## [Task objective]
Reproduce the lines below exactly. Begin with the first, end with the line containing "You are a computer-use", and leave out the pictures.

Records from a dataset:
########

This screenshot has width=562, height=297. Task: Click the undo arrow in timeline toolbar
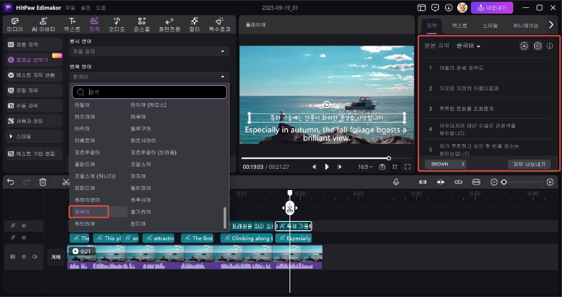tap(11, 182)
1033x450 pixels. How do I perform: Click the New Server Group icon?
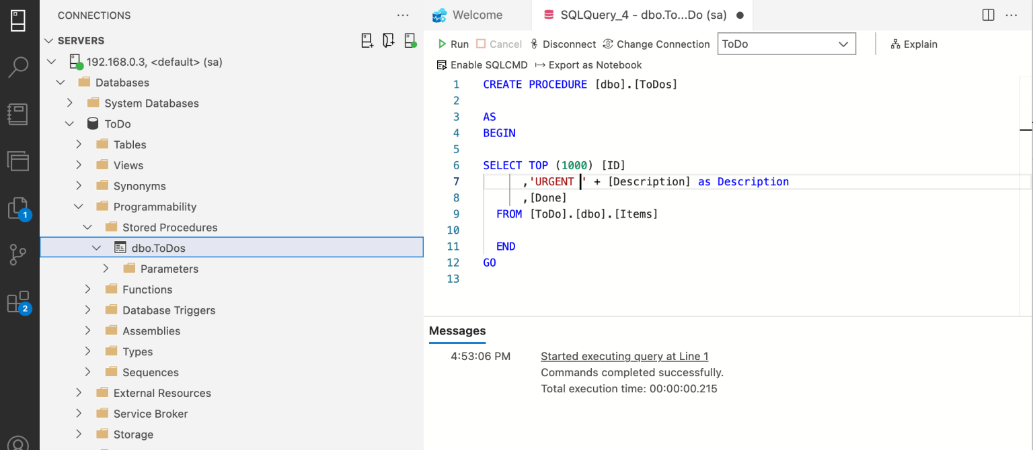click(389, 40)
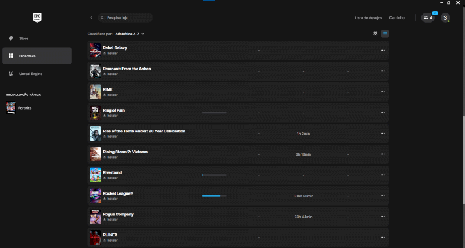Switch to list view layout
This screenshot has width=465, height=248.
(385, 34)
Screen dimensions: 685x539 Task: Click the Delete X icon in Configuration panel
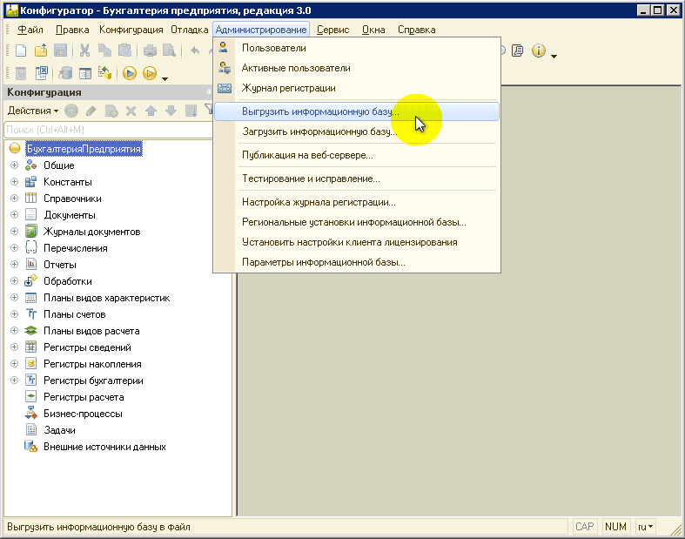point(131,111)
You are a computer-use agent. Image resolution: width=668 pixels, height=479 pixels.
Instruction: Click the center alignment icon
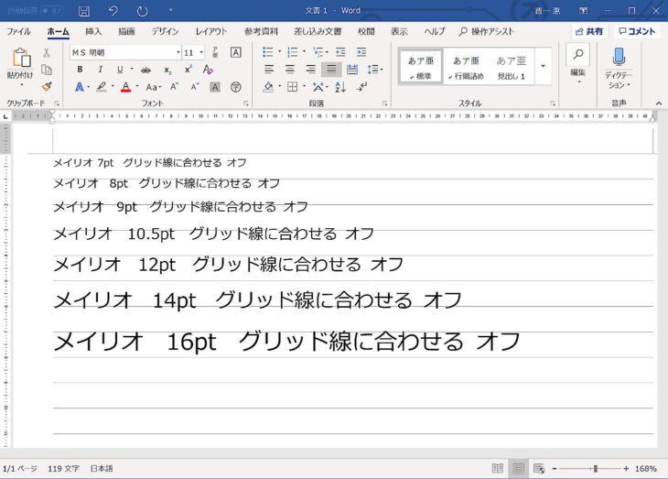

########

## [Task solution]
This screenshot has width=562, height=297. Task: Click the undo arrow in timeline toolbar
tap(11, 182)
1033x450 pixels. How do I perform: Click the New Server Group icon?
click(389, 40)
Switch to list view layout
This screenshot has width=465, height=248.
(385, 34)
Screen dimensions: 685x539 Task: Click the Delete X icon in Configuration panel
point(131,111)
You are a computer-use agent. Image resolution: width=668 pixels, height=479 pixels.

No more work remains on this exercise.